Nadine Lange-Akhund est chercheur associé à l’UMR Sorbonne-IRICE. Attachée au département
de Sciences Politiques (SIPA) à l’Université de Columbia, en tant que maître de conférences
(Adjunct associate professor, 2001-09) elle y a enseigné The Balkans 1878-1995, National
Identities and the Islamic Factor. Elle est l'auteur de The Macedonian Question, 1893-1908. From
Western Sources, New York: Columbia University Press, 1998 et co-auteur dans : C. Chiclet et B.
Lory: La République de Macédoine, Paris: L'Harmattan, 1998. Depuis 2010, N. Akhund travaille
sur l'histoire de la Dotation Carnegie pour la Paix Internationale.

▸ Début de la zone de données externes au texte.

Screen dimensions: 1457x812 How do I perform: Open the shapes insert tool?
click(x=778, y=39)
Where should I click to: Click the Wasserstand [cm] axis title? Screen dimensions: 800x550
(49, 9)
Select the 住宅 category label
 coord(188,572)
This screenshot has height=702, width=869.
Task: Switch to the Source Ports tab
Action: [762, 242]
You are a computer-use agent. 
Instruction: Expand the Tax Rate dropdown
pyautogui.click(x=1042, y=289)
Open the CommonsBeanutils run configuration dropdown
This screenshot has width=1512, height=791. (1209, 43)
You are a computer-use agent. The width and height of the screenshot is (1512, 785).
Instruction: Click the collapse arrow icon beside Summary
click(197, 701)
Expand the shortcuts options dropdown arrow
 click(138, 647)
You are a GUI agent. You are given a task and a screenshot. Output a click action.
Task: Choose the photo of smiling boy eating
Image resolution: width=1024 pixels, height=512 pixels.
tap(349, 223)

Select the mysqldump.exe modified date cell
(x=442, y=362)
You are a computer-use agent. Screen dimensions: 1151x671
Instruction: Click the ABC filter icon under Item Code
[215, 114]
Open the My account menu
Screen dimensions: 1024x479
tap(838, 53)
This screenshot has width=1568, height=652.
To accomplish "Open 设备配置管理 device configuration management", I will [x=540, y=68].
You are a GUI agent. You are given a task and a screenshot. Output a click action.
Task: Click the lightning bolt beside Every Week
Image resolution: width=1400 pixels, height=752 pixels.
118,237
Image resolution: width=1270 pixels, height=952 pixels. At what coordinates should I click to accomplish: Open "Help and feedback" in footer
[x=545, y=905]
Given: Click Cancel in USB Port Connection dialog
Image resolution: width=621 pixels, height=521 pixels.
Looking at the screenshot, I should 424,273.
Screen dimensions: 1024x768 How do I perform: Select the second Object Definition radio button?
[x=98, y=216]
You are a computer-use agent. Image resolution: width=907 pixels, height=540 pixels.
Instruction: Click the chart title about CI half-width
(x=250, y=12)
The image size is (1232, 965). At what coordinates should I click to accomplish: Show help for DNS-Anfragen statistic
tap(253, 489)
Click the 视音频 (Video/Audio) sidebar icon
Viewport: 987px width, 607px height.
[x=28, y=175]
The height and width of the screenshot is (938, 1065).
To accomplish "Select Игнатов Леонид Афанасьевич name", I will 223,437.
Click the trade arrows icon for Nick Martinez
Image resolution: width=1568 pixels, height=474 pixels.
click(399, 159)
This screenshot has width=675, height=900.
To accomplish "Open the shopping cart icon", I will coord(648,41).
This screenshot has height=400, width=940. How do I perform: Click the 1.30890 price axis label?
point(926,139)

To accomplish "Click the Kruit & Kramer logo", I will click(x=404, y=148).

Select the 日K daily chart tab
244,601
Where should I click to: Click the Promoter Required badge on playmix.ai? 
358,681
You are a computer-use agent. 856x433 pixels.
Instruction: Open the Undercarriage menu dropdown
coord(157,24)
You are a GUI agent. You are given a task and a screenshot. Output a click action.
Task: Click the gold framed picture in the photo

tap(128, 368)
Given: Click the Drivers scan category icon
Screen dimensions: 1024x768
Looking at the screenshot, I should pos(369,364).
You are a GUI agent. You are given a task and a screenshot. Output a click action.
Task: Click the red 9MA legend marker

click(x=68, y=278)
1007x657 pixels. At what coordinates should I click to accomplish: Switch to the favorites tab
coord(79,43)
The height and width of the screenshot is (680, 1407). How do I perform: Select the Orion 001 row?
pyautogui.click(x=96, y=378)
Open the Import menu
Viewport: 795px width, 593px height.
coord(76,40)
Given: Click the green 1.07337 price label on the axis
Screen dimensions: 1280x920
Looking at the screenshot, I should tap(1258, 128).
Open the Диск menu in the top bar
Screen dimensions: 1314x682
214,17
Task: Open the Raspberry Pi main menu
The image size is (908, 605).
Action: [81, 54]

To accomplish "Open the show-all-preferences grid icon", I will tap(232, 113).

Ses articles les plus récents incluent, Der Interventionspolitik der Grossmachte in Mazedonien vor
1914, J. Angelow (éd.), Der Erste Welkrieg auf dem Balkan Berlin: Bebra Verlag, 2011, The Two
Carnegie Reports: From the Balkan Expedition of 1913 to the Albanian Trip of 1921, Balkanologie,
Vol. XIV/1-2, 2012, Une Enquête Internationale dans les Balkans. La Commission Carnegie, de
l’expédition au rapport de 1913-194, Les Guerres Balkaniques 1912-1913. Conflits, Enjeux,
Mémoires. Peter Lang: Paris, 2014 et Stabilizing a Crisis and the Mürzsteg Agreement of 1903:
International Efforts to Pacify Macedonia, Hungarian Historical Review, Budapest, vol. 3/3, 2014.
Ses prochaines publications incluent The Carnegie Endowment for International Peace in the Great
War: Perceptions and Impact of the Balkans, in “Great War, Serbia, the Balkans and Great Powers”
Institute of History, Strategic Research Institute, Belgrade, 2015.